== EXERCISE DATA ==

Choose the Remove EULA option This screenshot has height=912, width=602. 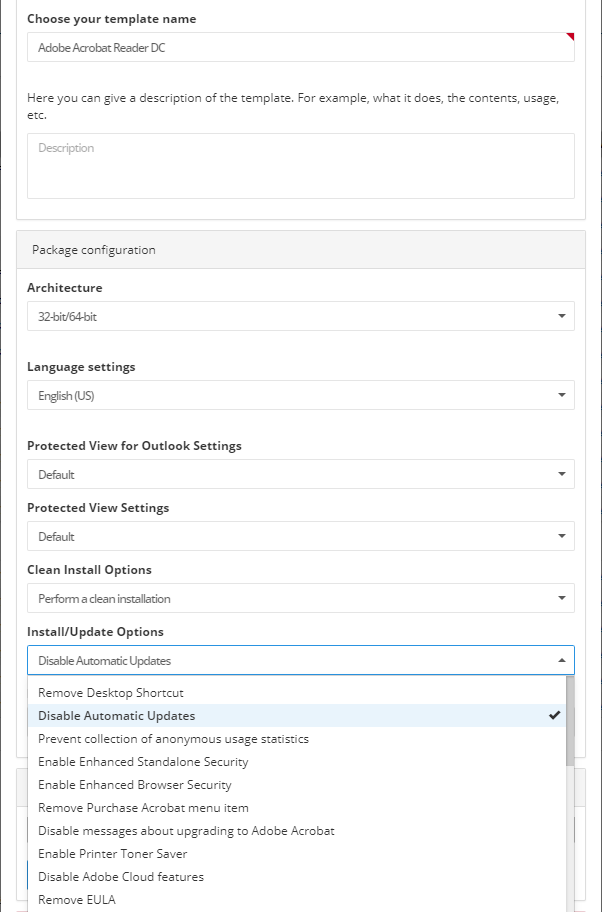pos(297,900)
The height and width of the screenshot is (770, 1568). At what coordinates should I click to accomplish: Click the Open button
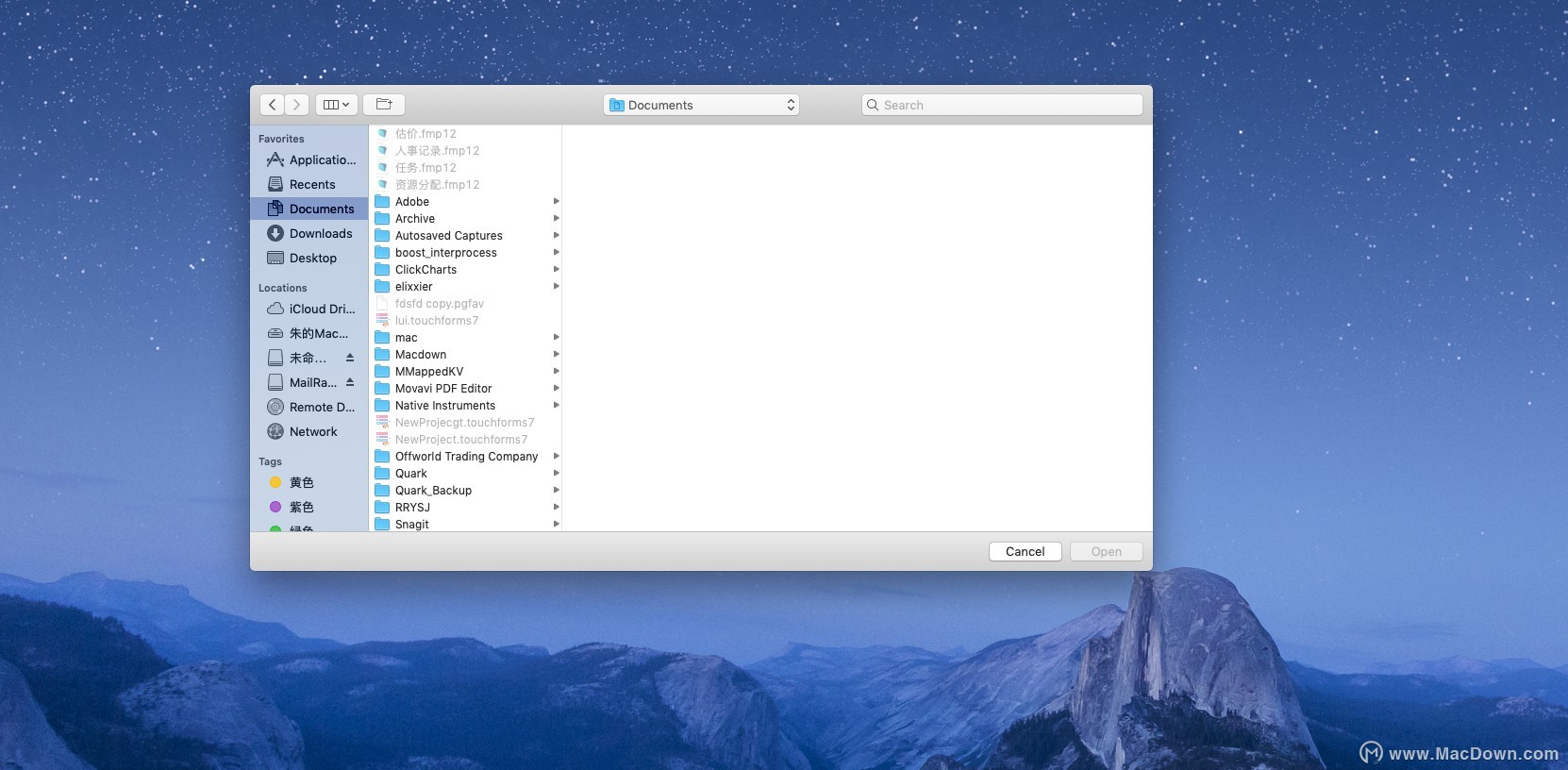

===
== EXERCISE DATA ==

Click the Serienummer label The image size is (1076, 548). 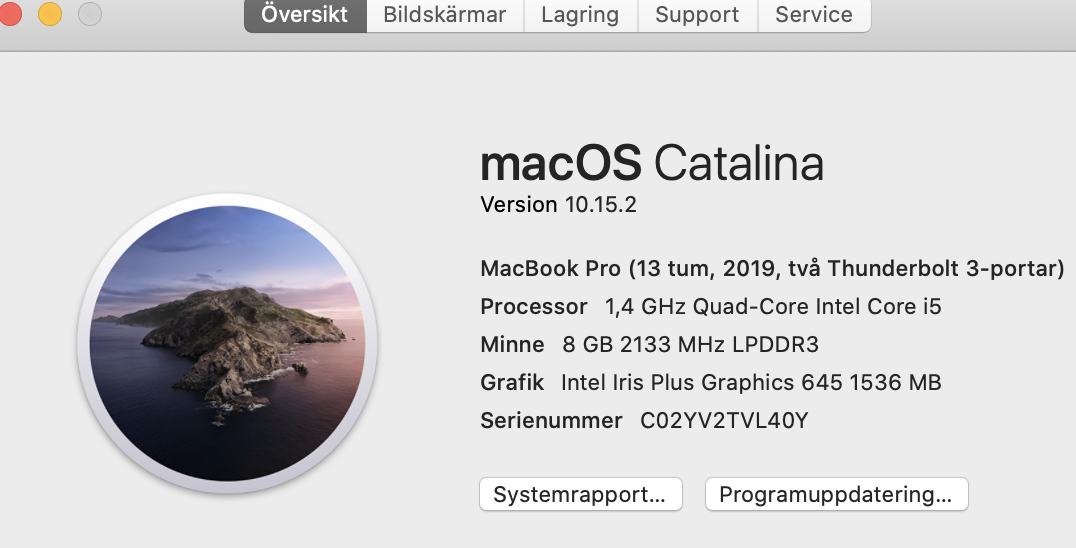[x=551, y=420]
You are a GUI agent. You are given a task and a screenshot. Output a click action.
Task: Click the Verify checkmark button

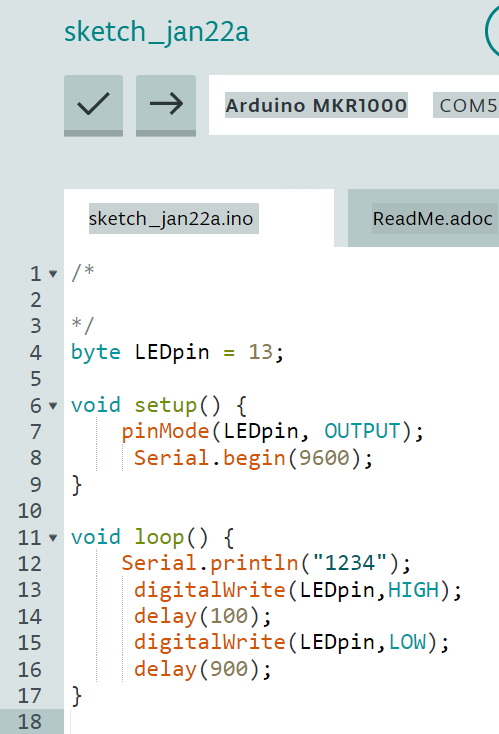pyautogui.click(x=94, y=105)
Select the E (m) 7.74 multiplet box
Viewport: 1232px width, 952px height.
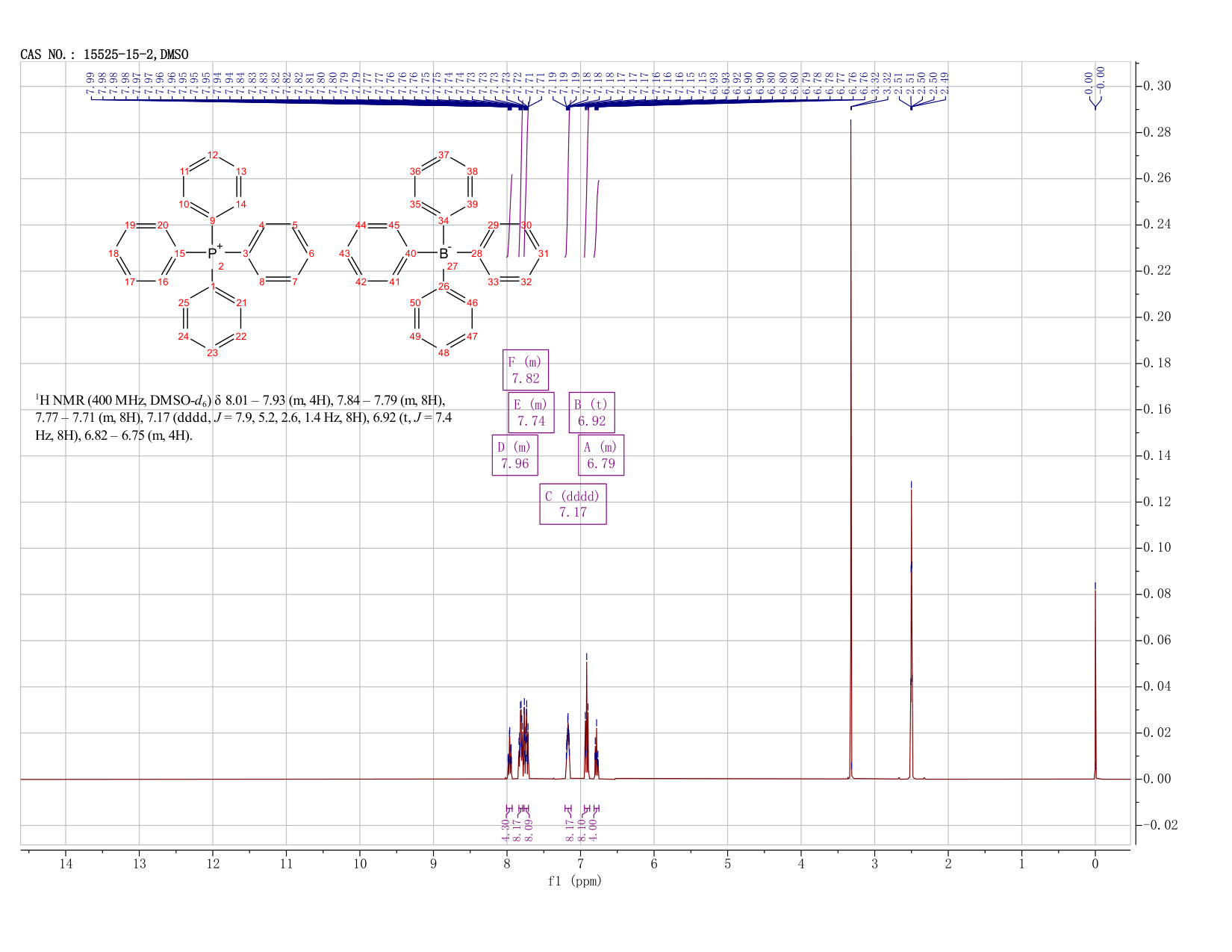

===
== EXERCISE DATA ==

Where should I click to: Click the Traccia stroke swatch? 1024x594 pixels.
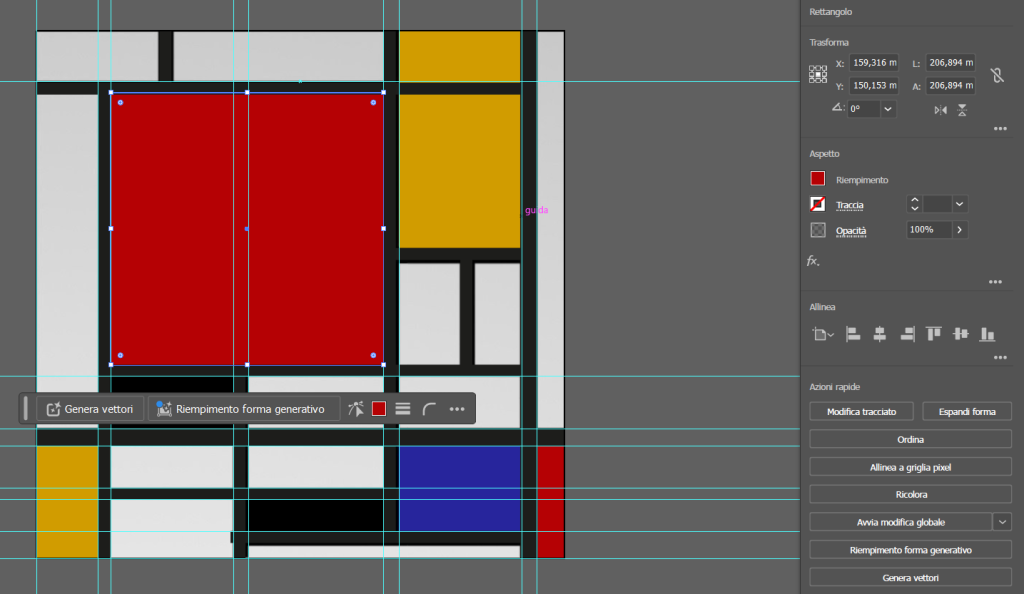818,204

===

# WHAT IS EXPECTED:
Copy only the lines above from the one containing "You are a GUI" through the one containing "Viewport: 1232px width, 952px height.", both included. Leave out the pictures.

# ANSWER AREA:
You are a GUI agent. You are given a task and a screenshot. Output a click action.
Task: Click the Verify checkmark button

pyautogui.click(x=94, y=105)
Select the E (m) 7.74 multiplet box
Viewport: 1232px width, 952px height.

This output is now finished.